*Work instruction:* Where a line below includes the word "agent", copy that line.

*Dataset content:*
◇ ◇ ◇ ◇ ◇

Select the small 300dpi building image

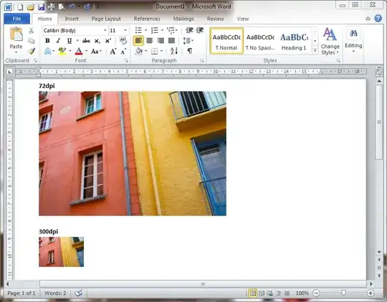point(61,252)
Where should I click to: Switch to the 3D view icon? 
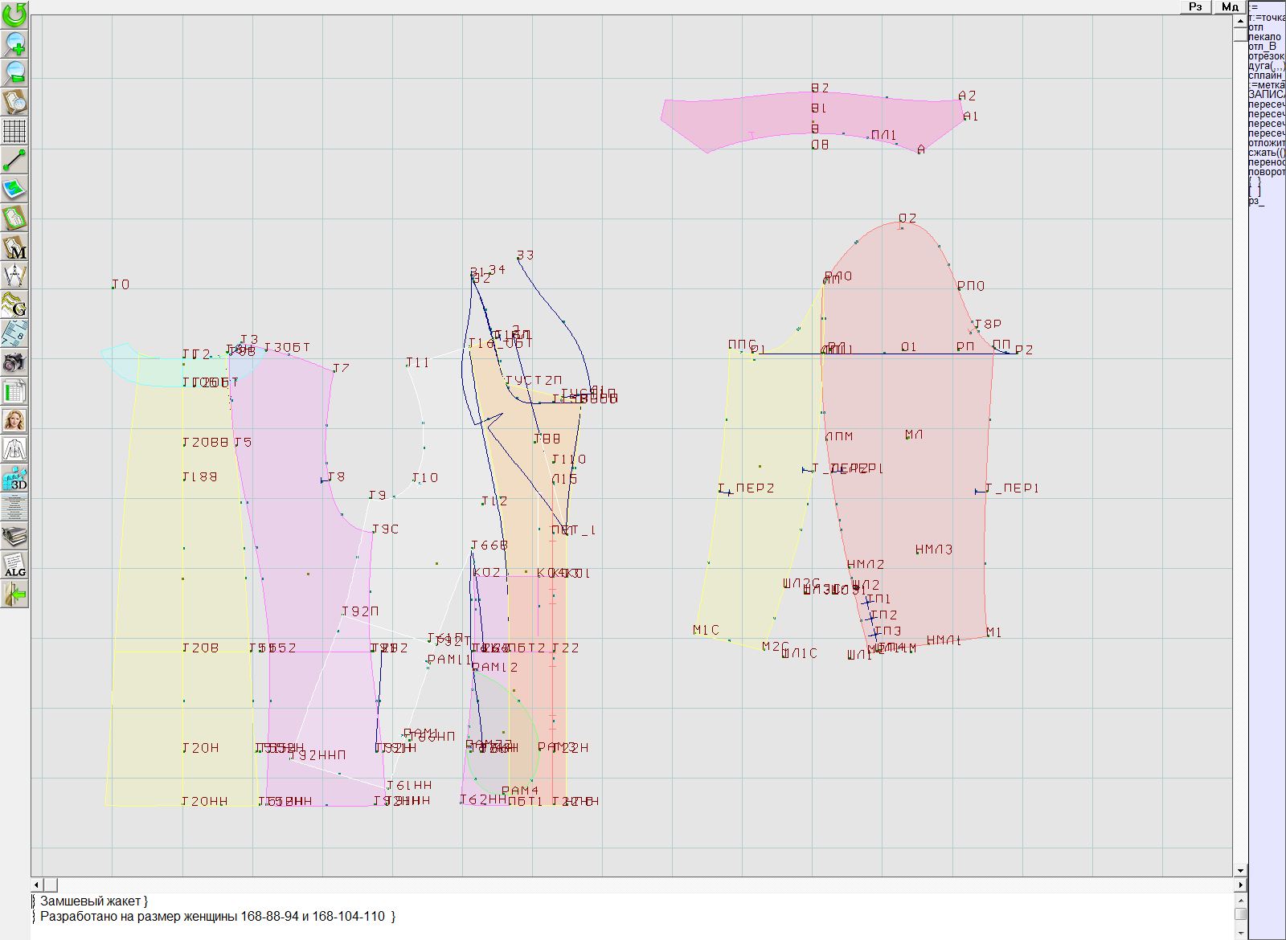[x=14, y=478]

◇ ◇ ◇ ◇ ◇

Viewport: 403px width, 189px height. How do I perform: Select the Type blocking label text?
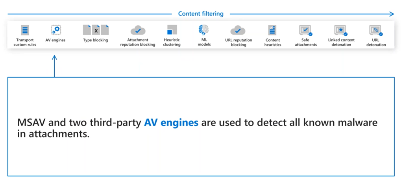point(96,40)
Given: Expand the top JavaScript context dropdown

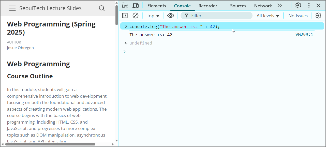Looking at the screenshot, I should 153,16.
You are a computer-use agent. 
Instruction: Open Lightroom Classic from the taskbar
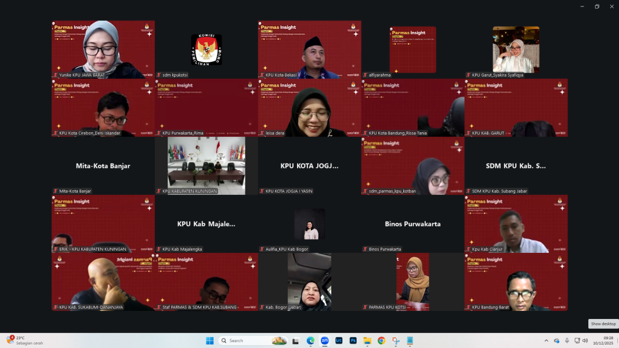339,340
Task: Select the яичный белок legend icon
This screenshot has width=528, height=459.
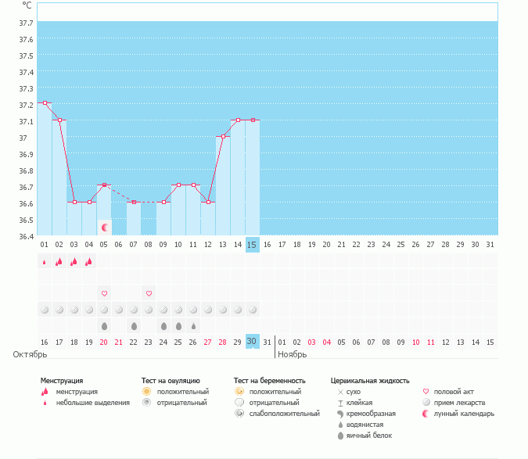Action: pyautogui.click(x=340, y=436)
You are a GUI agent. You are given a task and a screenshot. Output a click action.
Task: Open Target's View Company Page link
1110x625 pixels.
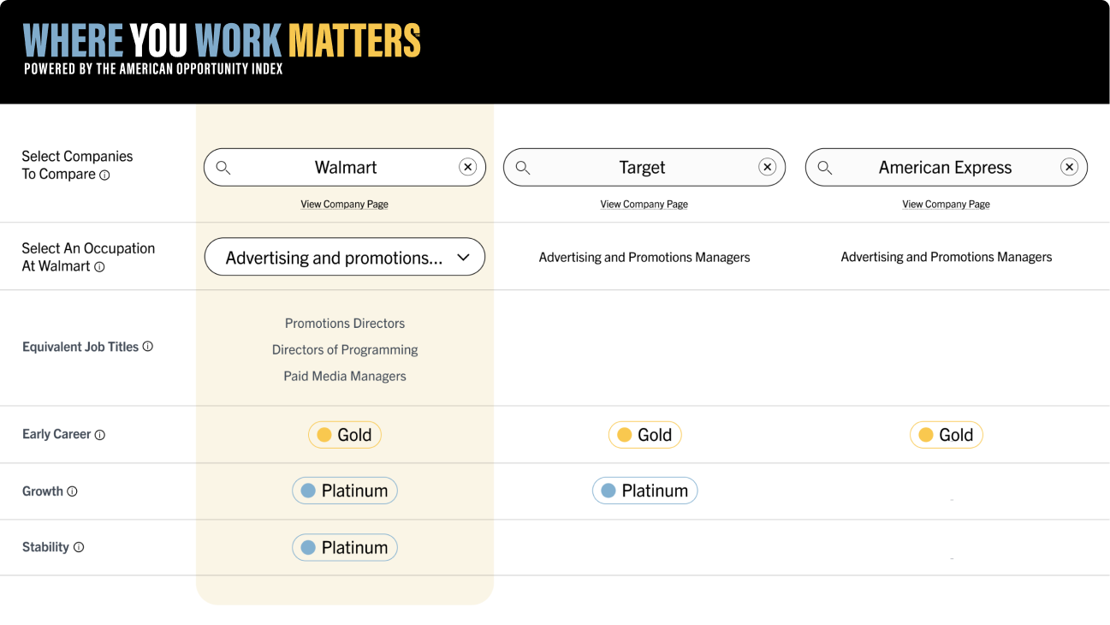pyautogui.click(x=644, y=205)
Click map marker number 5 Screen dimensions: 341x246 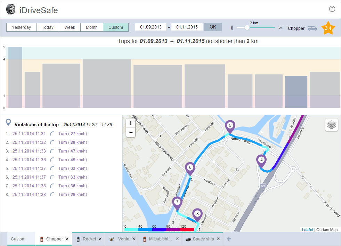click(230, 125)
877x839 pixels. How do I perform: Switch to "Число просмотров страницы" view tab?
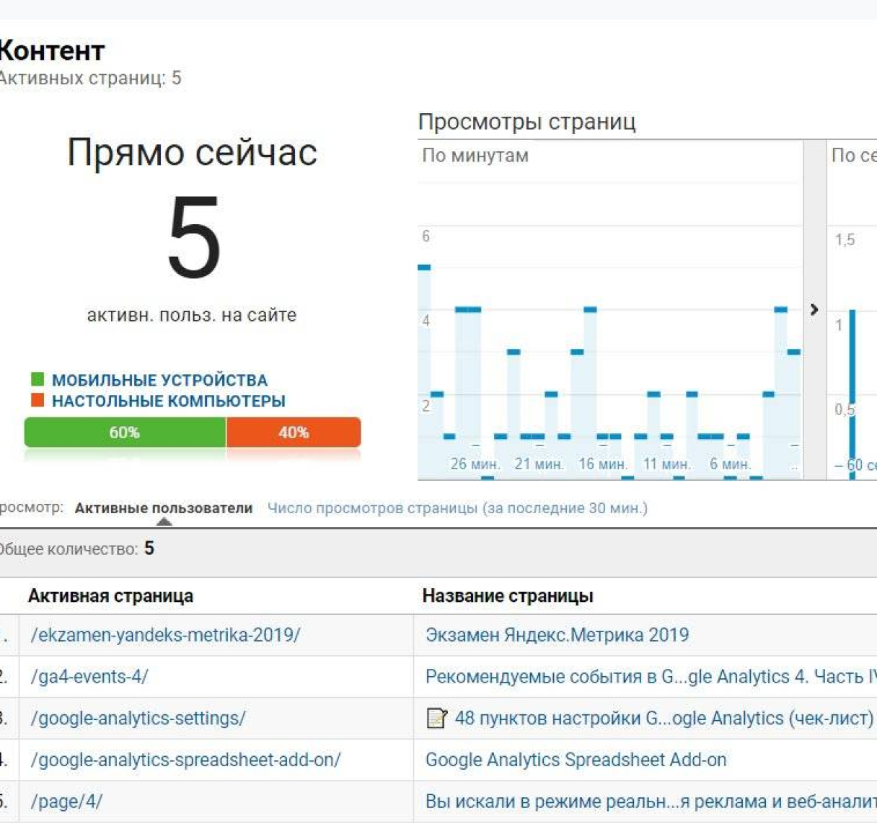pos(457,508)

◇ ◇ ◇ ◇ ◇

*Response to this exercise:*
You are a computer-use agent. 
You are a GUI agent. You are given a task and a screenshot. Output a click action.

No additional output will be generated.